Task statement ->
Reproduce everything from the line that contains "The height and" down to the line that contains "This screenshot has width=935, height=701." in the listing below, word for word and nothing more. Leave the pictures out.

Given records ->
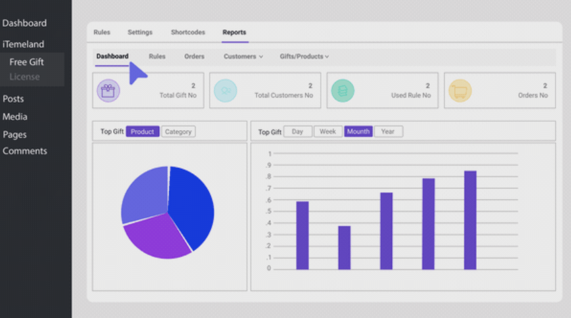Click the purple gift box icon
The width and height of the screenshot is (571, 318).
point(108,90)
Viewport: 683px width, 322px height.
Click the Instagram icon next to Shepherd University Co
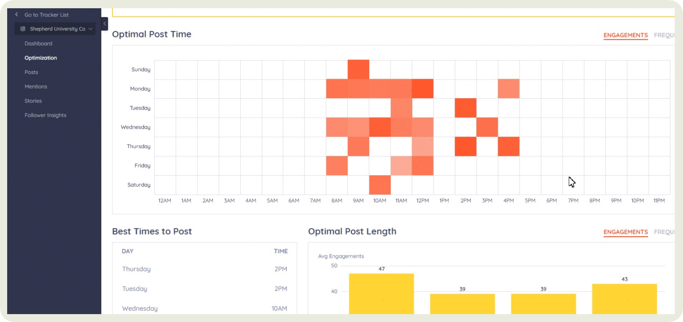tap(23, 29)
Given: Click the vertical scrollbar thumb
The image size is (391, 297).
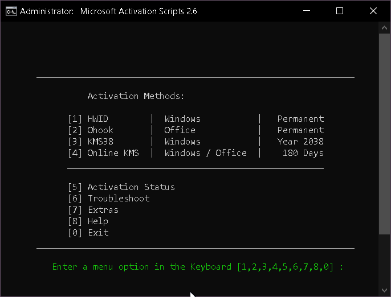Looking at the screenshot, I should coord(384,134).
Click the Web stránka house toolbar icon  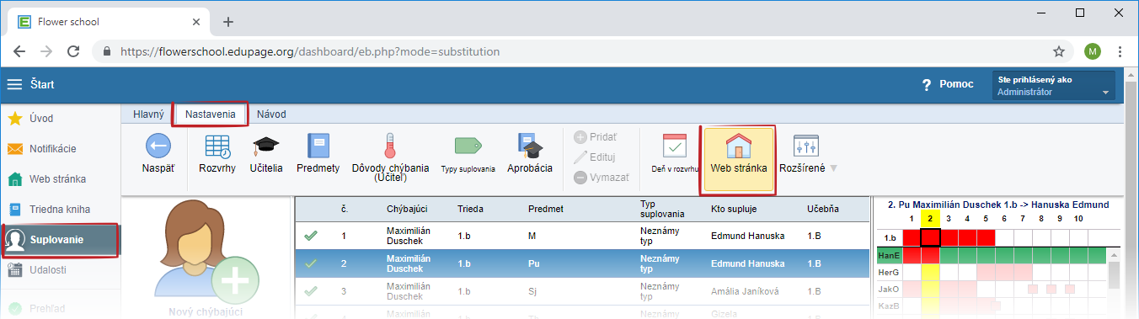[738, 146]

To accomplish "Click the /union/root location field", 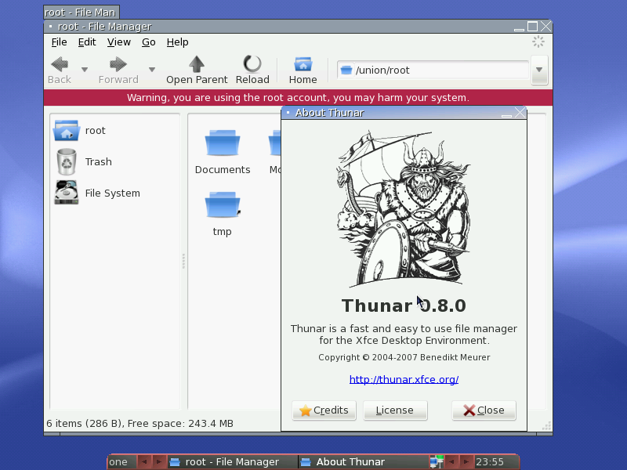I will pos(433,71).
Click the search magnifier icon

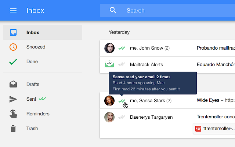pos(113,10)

* * *

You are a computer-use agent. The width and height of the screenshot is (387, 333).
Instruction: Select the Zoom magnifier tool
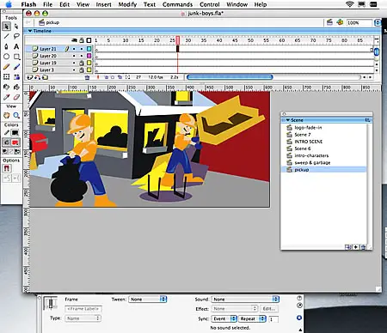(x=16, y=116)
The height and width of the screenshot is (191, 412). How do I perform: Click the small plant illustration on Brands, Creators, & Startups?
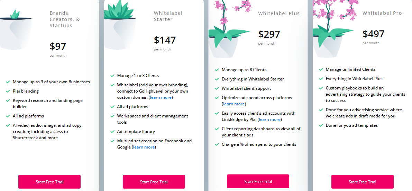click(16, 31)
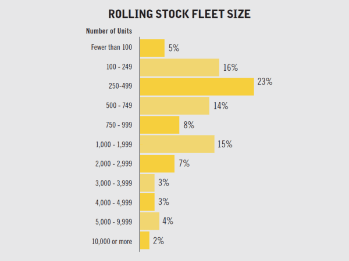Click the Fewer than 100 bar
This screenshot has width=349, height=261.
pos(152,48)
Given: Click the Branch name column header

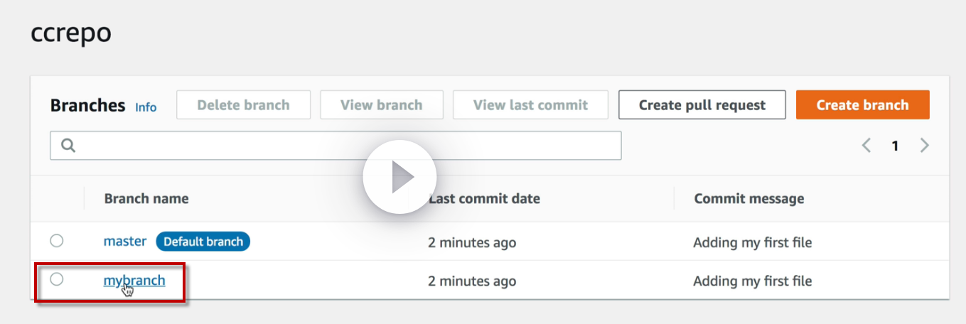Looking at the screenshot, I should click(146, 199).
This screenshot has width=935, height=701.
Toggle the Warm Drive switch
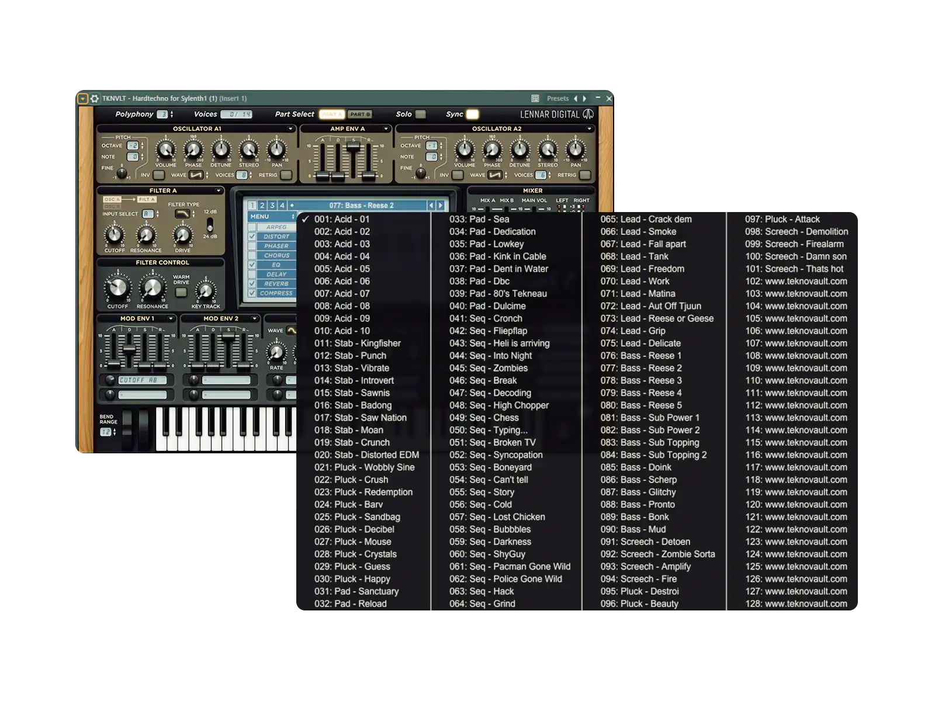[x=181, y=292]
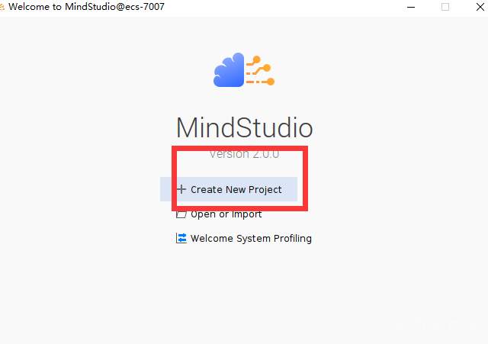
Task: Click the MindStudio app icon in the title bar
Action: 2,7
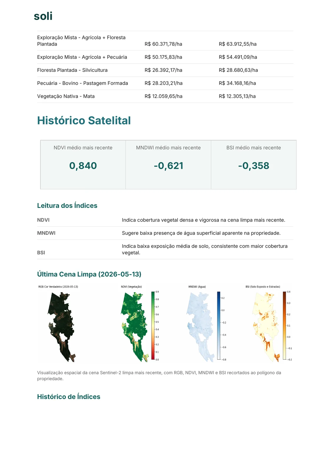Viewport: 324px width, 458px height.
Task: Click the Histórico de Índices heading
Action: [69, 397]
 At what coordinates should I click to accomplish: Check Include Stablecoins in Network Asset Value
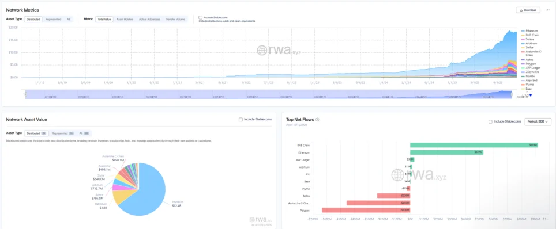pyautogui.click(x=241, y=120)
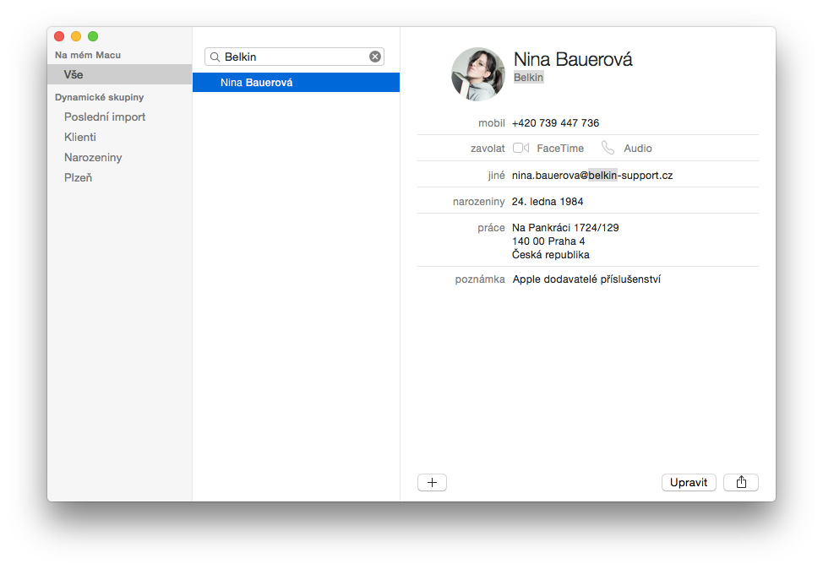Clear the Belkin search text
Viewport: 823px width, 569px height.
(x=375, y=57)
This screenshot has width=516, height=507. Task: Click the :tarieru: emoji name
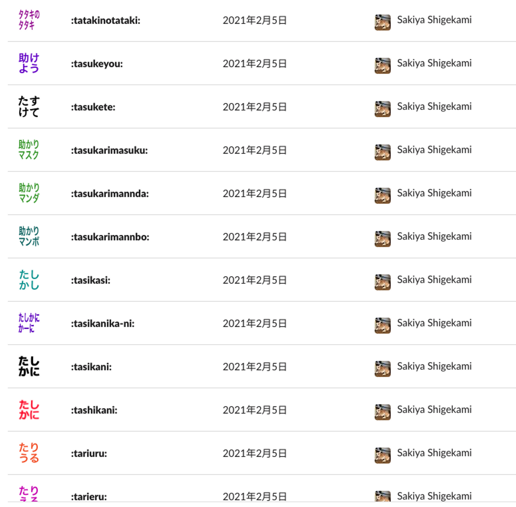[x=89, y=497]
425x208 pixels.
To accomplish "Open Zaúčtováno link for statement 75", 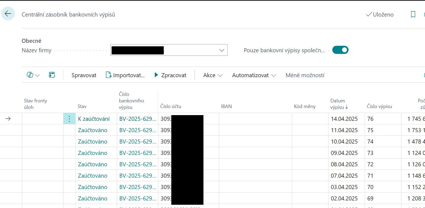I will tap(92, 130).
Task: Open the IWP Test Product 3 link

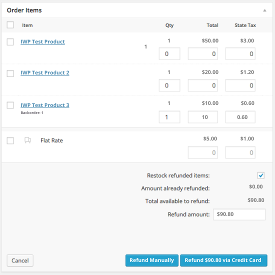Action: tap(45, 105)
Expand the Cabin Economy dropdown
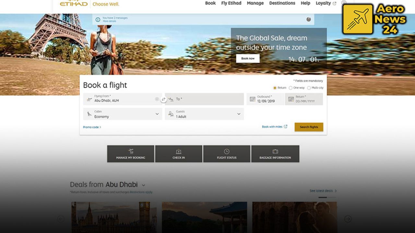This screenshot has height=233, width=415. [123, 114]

Result of the exercise ->
The height and width of the screenshot is (191, 412). How do I perform: Click the small plant illustration on Brands, Creators, & Startups?
click(16, 31)
Click the Fewer than 100 bar
This screenshot has width=349, height=261.
pos(152,48)
Given: Click the Branch name column header

Looking at the screenshot, I should click(146, 199).
This screenshot has width=935, height=701.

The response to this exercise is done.